Crystal‐storing histiocytosis and immunocytoma associated with multifocal fibrosclerosis

Aims Crystal‐storing histiocytosis is a rare disorder described in patients with lymphoproliferative diseases, mainly in cases of multiple myeloma but also in lymphoplasmacytic lymphoma (immunocytoma). Most cases involve one single organ which, in the majority, is related directly to the presence of tumour. We describe a 44‐year‐old man with a clinical picture of multifocal fibrosclerosis (with mesenteric panniculitis, peritoneal, mediastinal and orbital fibrosis) in which the autopsy showed a systemic infiltrate of crystal‐storing histiocytes and functional alteration of the organs involved, associated with IgG‐kappa type immunocytoma.
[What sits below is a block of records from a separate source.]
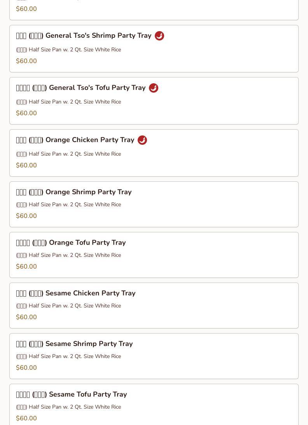
Task: Open Sesame Tofu Party Tray title
Action: tap(72, 395)
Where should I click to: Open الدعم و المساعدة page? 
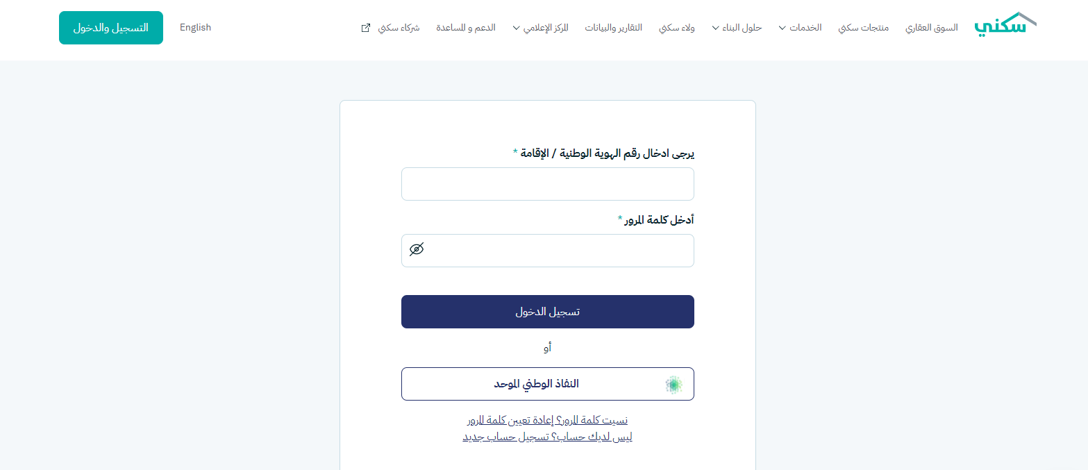click(466, 28)
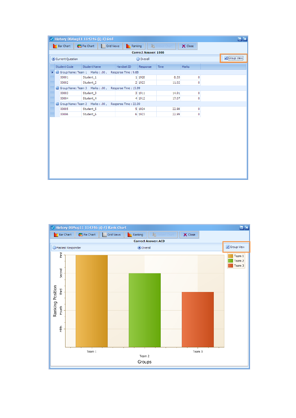The width and height of the screenshot is (296, 418).
Task: Open Bar Chart in the Grid window
Action: (62, 46)
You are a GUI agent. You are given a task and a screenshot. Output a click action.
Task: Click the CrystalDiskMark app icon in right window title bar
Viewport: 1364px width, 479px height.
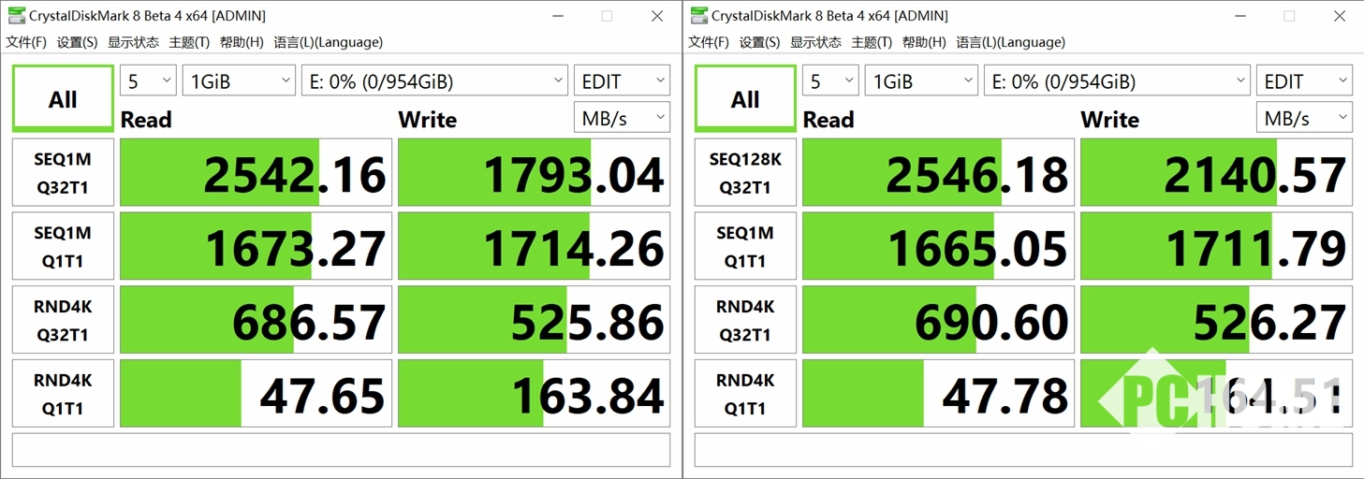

Methods and results Histology showed a systemic infiltration, with a predilection for adipose tissue, by a diffuse cellular infiltrate composed of small lymphocytes, plasmacytoid lymphocytes and plasma cells, admixed with large number of crystal‐storing histiocytes. Intracytoplasmic crystals were not identified either in the plasma cells or plasmacytoid lymphocytes. The neoplastic cells and the crystalline inclusions displayed reactivity with antibodies for IgG and the kappa light chain. A polymerase chain reaction study for the IgH gene showed a monoclonal rearrangement. Ultrastructural studies showed needle‐shaped crystals surrounded by a single unit membrane. Conclusion This case is, to the authors' knowledge, the first to be described in which crystal‐storing histiocytosis is associated with a clinical picture of multifocal fibrosclerosis, which suggests that lymphoproliferative processes should be considered in the differential diagnosis of the various conditions associated with multifocal fibrosclerosis.